**Aim:** Copy everything from the line containing "This screenshot has width=958, height=733." down to the end of the material, changing "period link" to "date range link" and leaving the rest as it is. Leave the pictures out.

**Dataset:**
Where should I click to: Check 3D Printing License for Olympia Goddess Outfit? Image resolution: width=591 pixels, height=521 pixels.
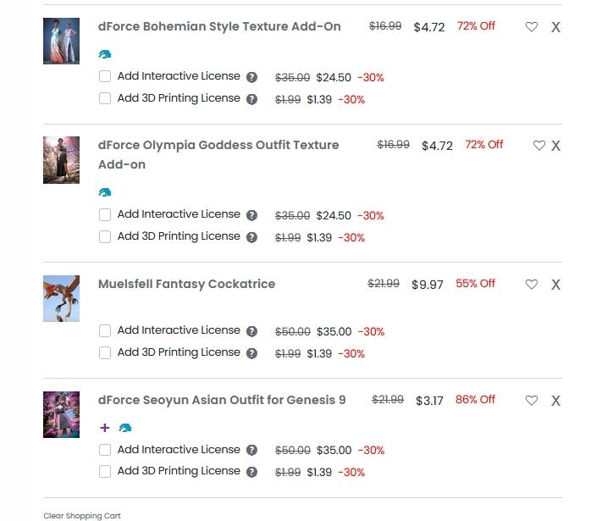105,237
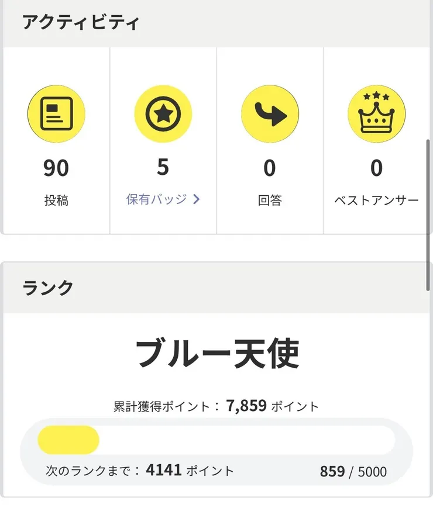Click the star badge icon

point(163,114)
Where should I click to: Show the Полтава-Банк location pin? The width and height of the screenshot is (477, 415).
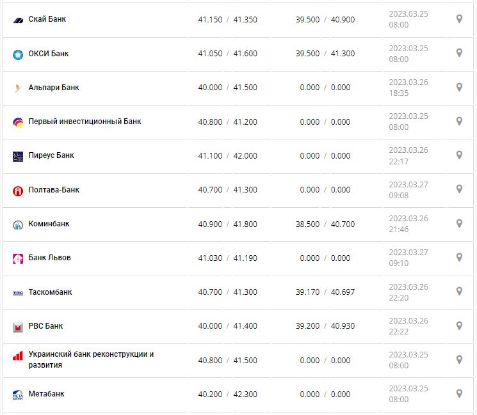(459, 189)
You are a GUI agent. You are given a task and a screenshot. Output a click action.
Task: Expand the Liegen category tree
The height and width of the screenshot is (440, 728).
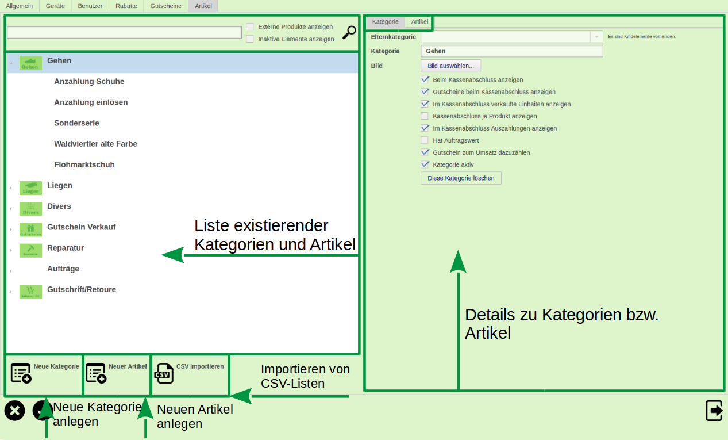point(11,188)
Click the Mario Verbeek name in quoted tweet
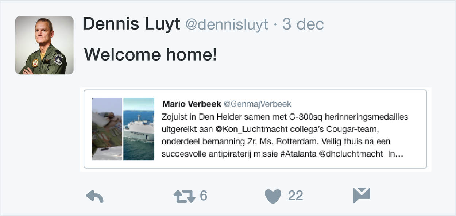456x216 pixels. point(192,104)
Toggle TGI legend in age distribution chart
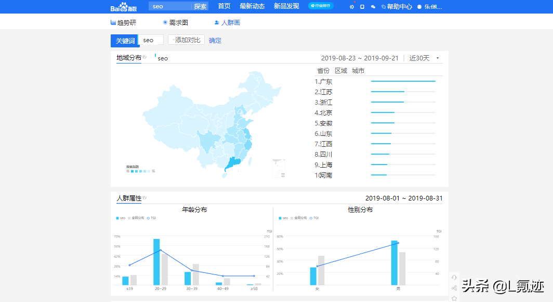The height and width of the screenshot is (302, 553). pos(151,218)

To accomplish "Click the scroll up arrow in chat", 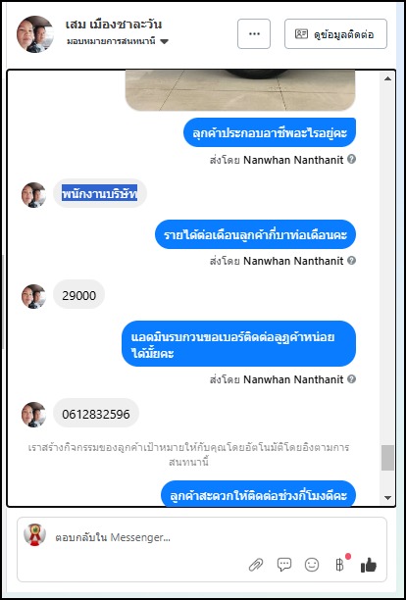I will tap(387, 78).
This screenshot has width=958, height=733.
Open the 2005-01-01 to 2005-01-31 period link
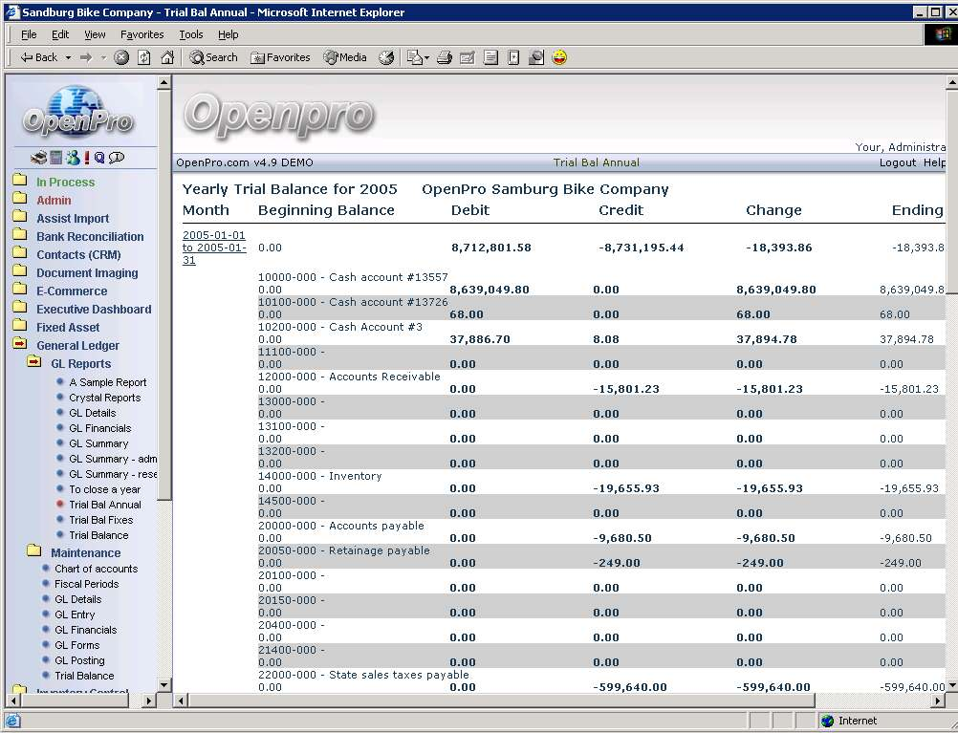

**Answer to this exercise:**
This screenshot has width=958, height=733.
Open the 2005-01-01 to 2005-01-31 date range link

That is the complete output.